• PROBLEM STATEMENT: The line containing "You are a computer-use agent." marks the start. Restate it and every following line through the end of the records exactly, and nothing else, leaving out the pictures.

=== TASK MATERIAL ===

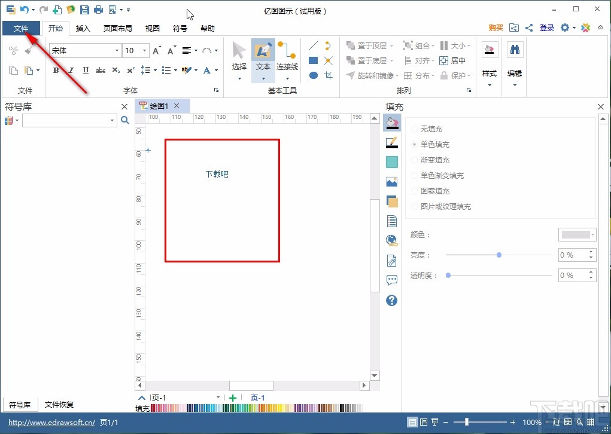Open the 填充 (Fill) panel icon in sidebar
611x434 pixels.
[x=391, y=122]
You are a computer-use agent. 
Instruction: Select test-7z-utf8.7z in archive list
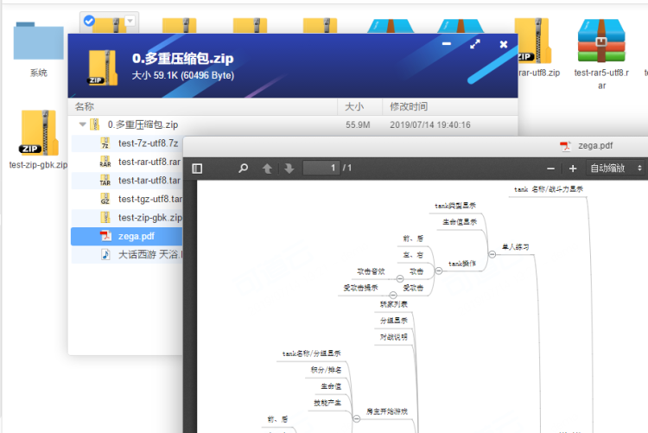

===

• THE COMPLETED TASK:
You are a computer-use agent. 
Instruction: Select test-7z-utf8.7z in archive list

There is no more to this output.